== Task item ==
Set down exactly the lines from the one containing "You are a computer-use agent. This" through the last line of the data below, and no others.

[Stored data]
■ ■ ■

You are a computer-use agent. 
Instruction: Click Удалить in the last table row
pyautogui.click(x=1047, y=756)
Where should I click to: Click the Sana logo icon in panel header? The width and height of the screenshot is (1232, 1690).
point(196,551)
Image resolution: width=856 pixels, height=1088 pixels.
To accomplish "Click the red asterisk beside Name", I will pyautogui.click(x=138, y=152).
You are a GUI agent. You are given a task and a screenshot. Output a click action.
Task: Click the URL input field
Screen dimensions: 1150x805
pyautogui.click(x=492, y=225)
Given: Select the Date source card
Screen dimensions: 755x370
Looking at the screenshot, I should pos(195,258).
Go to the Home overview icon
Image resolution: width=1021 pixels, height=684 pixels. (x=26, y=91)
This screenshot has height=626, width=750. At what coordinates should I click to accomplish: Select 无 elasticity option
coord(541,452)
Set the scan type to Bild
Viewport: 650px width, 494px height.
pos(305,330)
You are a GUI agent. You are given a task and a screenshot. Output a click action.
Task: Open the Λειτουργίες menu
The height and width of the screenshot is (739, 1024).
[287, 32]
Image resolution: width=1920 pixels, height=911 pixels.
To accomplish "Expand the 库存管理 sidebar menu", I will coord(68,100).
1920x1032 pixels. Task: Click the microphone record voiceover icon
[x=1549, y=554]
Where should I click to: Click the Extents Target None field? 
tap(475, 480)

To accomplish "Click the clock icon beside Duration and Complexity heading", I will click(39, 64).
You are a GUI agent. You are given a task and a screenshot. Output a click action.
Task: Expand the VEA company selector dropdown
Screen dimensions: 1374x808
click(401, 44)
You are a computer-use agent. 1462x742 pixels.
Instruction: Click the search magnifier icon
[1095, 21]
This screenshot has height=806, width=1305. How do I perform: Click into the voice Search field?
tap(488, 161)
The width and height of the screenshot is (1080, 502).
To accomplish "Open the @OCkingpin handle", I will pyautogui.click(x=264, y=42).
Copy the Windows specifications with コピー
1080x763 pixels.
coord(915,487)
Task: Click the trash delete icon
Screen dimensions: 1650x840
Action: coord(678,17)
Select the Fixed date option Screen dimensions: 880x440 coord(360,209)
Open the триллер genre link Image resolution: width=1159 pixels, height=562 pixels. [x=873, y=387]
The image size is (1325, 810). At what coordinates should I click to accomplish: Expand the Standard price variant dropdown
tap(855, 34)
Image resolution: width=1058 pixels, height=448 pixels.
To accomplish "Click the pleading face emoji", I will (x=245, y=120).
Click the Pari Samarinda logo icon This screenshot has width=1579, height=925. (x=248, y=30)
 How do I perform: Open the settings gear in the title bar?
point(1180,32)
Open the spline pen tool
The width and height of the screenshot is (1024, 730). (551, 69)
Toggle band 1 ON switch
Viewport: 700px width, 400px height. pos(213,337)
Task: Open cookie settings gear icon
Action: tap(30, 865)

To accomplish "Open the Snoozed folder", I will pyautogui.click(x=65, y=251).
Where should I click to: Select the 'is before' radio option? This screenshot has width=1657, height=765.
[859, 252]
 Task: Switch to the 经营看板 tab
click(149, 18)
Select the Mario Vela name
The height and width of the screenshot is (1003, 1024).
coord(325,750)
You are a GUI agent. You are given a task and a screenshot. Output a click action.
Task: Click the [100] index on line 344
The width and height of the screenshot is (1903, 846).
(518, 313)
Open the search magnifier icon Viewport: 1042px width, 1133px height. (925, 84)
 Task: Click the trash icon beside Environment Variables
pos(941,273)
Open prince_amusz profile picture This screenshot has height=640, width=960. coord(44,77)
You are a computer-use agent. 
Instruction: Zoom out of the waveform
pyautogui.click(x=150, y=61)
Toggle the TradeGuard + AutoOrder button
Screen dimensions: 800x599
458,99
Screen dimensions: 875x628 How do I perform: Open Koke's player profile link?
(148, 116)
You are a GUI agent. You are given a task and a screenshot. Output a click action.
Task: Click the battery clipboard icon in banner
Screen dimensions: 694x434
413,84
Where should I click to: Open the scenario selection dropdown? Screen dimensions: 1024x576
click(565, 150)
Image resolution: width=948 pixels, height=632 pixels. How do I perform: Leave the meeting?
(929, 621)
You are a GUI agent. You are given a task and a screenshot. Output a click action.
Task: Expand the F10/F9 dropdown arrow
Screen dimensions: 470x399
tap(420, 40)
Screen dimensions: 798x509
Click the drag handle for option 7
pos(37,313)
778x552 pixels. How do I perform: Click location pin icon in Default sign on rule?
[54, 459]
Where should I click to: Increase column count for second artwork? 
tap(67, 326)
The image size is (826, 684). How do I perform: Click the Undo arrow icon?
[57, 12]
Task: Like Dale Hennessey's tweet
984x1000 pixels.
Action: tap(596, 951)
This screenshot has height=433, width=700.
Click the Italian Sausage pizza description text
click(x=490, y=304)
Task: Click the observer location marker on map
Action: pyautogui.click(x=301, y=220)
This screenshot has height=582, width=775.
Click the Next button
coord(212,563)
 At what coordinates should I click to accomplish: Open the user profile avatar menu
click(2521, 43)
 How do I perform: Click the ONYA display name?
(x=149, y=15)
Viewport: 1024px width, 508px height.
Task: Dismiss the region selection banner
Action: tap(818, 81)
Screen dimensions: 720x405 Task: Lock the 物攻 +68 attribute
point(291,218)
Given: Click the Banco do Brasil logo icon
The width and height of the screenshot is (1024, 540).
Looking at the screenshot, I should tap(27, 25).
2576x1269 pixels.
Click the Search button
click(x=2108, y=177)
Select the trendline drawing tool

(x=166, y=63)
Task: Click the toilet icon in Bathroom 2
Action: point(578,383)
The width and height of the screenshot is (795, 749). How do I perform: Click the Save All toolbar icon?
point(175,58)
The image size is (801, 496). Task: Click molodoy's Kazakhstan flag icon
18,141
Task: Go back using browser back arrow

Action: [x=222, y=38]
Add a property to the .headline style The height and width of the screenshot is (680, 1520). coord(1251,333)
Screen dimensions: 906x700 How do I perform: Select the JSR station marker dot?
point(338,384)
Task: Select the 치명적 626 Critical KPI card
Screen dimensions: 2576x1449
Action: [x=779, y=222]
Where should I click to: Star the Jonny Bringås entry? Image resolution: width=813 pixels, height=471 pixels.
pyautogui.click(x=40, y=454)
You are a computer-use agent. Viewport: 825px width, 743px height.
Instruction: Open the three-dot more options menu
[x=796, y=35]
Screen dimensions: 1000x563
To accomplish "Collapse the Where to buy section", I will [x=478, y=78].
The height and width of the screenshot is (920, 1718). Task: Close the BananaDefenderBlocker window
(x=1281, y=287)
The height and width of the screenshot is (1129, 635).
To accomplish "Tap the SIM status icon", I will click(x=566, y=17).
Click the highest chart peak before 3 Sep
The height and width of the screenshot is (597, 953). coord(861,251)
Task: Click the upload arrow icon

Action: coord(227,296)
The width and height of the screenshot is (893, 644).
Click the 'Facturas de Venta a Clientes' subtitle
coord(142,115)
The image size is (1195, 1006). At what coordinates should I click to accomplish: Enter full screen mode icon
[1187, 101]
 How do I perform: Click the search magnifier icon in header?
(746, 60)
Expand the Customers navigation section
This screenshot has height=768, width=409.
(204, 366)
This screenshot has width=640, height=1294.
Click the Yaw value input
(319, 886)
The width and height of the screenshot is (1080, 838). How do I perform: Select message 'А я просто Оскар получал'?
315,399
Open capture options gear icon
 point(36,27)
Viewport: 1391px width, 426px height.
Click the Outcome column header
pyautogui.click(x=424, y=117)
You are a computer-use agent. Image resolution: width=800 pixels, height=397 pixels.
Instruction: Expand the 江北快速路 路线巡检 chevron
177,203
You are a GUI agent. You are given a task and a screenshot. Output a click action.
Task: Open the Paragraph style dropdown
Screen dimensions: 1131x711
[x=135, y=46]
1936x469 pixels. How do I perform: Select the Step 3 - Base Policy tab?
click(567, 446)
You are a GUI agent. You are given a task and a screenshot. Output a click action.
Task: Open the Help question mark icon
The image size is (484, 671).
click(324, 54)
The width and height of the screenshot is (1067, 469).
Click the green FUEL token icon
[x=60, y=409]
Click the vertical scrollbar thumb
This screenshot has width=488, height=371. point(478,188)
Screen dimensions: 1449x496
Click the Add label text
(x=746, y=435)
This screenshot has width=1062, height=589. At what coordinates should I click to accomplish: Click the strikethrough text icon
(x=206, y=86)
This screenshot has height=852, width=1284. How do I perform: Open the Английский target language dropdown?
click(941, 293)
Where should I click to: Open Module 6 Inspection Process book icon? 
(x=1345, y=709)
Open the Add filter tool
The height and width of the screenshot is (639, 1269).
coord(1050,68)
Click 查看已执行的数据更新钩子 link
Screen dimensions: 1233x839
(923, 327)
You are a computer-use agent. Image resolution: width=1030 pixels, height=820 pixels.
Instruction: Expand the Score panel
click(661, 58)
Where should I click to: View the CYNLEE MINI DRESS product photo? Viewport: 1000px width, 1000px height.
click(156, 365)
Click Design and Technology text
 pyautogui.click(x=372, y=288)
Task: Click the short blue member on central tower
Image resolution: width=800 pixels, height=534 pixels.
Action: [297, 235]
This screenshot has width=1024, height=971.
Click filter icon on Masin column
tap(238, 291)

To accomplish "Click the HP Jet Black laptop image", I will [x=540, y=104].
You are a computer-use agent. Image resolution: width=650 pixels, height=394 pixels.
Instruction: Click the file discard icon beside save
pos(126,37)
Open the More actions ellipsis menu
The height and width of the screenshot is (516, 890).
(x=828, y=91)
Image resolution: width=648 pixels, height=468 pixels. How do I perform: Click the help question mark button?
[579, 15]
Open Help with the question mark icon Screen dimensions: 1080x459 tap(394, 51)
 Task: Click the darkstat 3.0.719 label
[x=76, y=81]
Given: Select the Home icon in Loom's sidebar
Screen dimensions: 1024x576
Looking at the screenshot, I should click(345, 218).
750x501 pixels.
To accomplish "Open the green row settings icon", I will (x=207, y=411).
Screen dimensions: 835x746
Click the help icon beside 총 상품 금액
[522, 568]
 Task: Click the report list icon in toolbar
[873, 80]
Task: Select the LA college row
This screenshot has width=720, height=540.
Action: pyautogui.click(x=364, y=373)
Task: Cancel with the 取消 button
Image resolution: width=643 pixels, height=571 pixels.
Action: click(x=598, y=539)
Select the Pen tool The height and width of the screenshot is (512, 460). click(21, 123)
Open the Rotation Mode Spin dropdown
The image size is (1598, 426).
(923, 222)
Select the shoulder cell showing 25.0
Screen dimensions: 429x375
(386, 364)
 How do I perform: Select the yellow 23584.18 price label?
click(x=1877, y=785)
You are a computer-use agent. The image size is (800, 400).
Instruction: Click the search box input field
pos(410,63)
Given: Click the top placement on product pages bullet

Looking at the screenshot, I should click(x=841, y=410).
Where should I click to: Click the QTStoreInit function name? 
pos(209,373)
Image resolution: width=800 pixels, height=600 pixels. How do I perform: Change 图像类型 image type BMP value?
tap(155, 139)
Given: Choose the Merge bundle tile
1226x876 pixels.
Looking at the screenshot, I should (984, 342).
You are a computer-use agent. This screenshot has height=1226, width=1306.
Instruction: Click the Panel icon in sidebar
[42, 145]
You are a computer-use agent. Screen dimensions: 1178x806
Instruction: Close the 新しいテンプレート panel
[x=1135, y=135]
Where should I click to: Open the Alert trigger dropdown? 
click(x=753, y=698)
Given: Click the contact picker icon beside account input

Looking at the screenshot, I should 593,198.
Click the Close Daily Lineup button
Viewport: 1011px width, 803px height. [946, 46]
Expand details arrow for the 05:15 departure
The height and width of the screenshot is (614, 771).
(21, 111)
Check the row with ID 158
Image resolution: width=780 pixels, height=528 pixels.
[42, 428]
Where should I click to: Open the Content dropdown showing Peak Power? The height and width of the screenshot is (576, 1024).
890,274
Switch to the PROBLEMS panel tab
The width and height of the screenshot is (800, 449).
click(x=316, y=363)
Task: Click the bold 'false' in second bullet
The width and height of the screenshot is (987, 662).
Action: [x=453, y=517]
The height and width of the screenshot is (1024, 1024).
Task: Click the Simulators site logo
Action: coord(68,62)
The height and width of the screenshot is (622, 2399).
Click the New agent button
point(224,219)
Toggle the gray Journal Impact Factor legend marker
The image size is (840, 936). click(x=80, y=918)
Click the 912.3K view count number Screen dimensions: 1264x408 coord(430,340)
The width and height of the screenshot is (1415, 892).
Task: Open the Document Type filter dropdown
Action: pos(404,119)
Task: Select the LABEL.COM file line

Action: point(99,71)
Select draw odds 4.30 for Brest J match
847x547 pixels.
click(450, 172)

■ ■ ■

== Reply ==
You are a computer-use agent. This screenshot has height=1226, width=1306.
Instruction: Click the Panel icon in sidebar
[42, 145]
You are a computer-use agent. Screen dimensions: 1178x806
Instruction: Close the 新しいテンプレート panel
[x=1135, y=135]
Where should I click to: Open the Alert trigger dropdown? 
click(x=753, y=698)
Given: Click the contact picker icon beside account input

Looking at the screenshot, I should 593,198.
Click the Close Daily Lineup button
Viewport: 1011px width, 803px height. [946, 46]
Expand details arrow for the 05:15 departure
The height and width of the screenshot is (614, 771).
(21, 111)
Check the row with ID 158
Image resolution: width=780 pixels, height=528 pixels.
[42, 428]
Where should I click to: Open the Content dropdown showing Peak Power? The height and width of the screenshot is (576, 1024).
890,274
Switch to the PROBLEMS panel tab
The width and height of the screenshot is (800, 449).
click(x=316, y=363)
Task: Click the bold 'false' in second bullet
The width and height of the screenshot is (987, 662).
Action: [x=453, y=517]
The height and width of the screenshot is (1024, 1024).
Task: Click the Simulators site logo
Action: coord(68,62)
The height and width of the screenshot is (622, 2399).
Click the New agent button
point(224,219)
Toggle the gray Journal Impact Factor legend marker
The image size is (840, 936). click(x=80, y=918)
Click the 912.3K view count number Screen dimensions: 1264x408 coord(430,340)
The width and height of the screenshot is (1415, 892).
Task: Open the Document Type filter dropdown
Action: pos(404,119)
Task: Select the LABEL.COM file line

Action: point(99,71)
Select draw odds 4.30 for Brest J match
847x547 pixels.
click(450, 172)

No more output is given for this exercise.